══ DATA UNDER STUDY ══

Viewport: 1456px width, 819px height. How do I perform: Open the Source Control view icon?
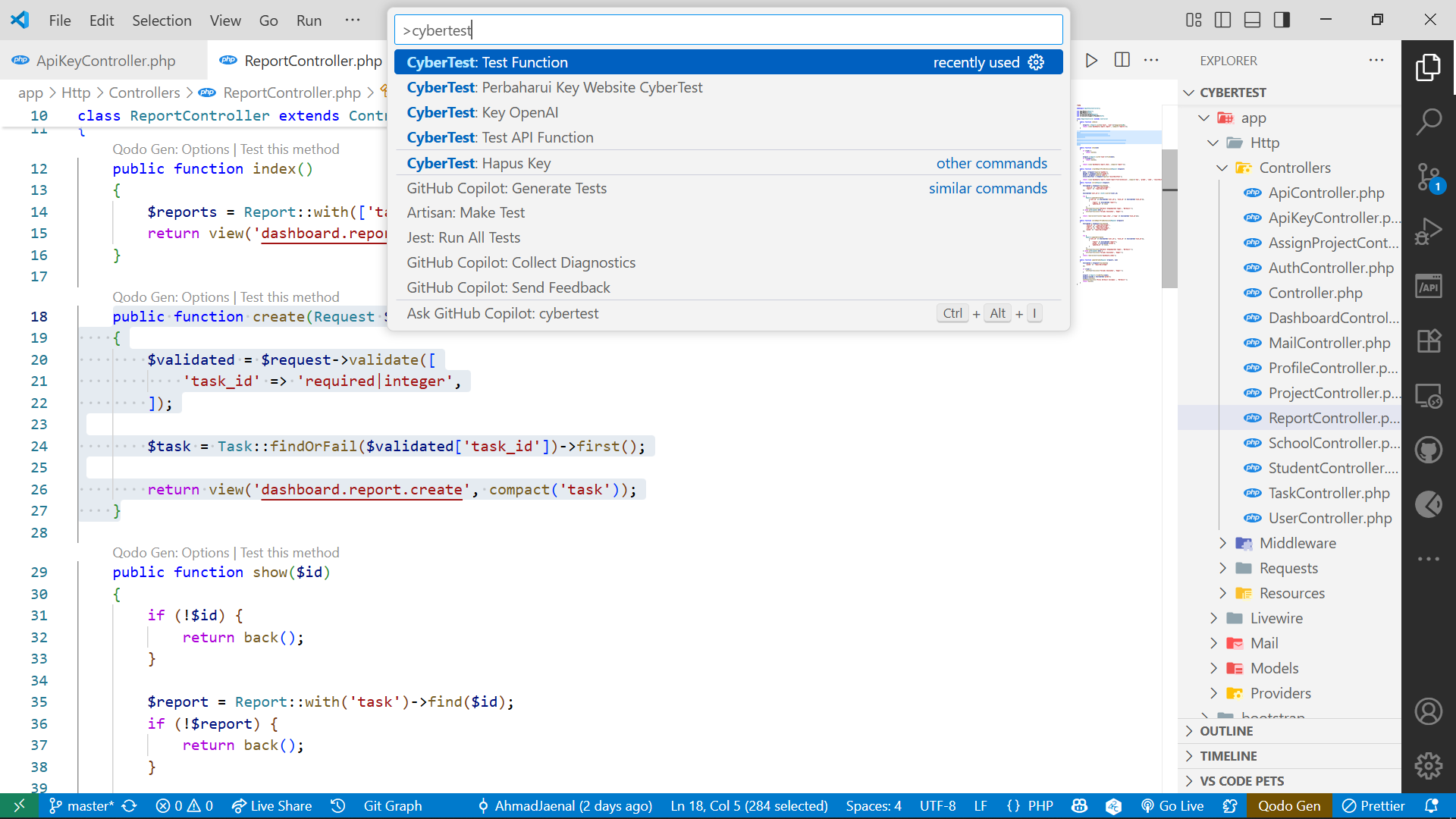coord(1428,177)
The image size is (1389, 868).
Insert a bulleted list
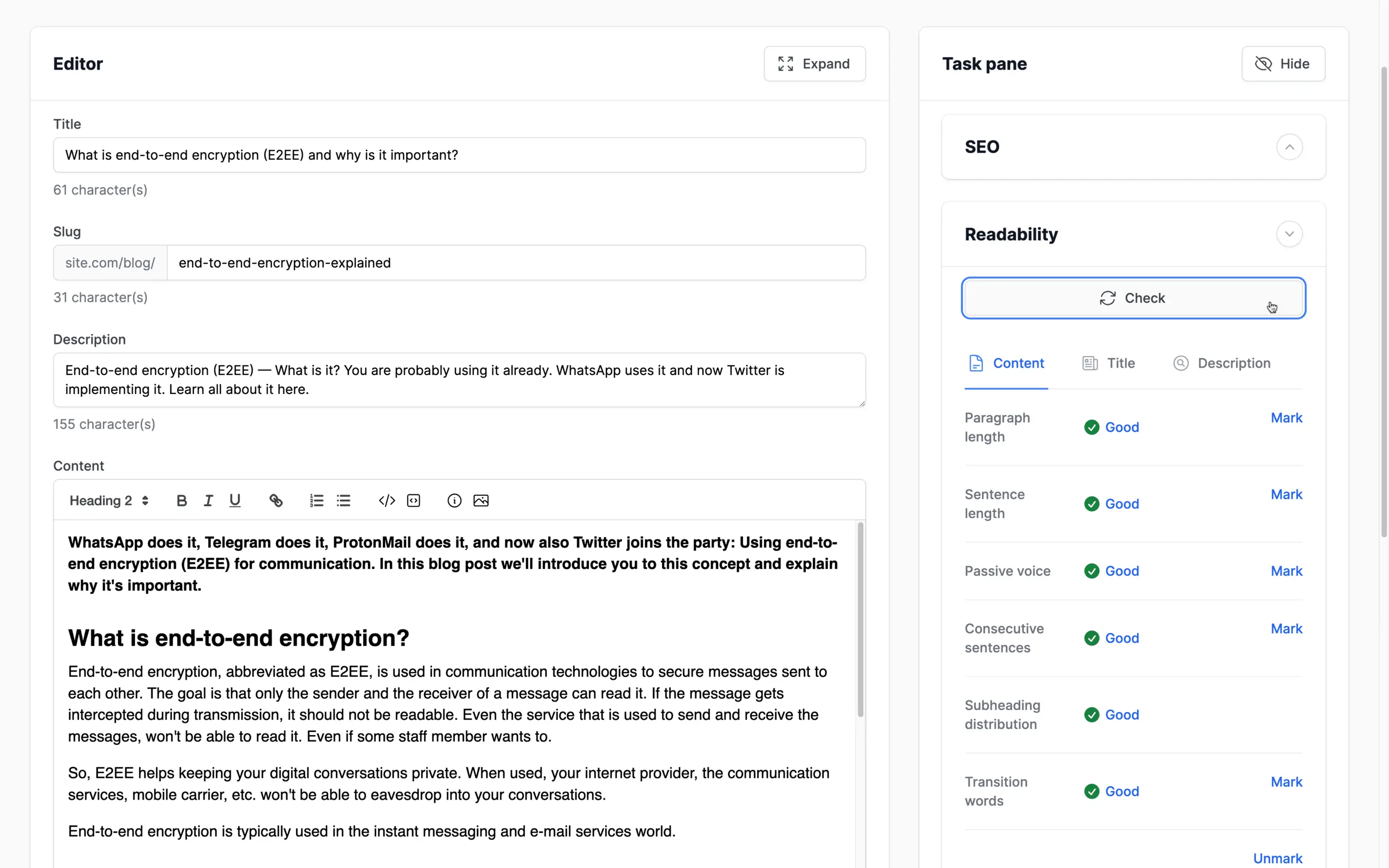click(x=344, y=500)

═══

TASK DIRECTIONS: What is needed here is an exact transcript of the data above, pictures excluded.

WORKED SOLUTION:
Viewport: 1456px width, 819px height. How do I perform: Open the Source Control view icon?
coord(1428,177)
The image size is (1389, 868).
Insert a bulleted list
click(x=344, y=500)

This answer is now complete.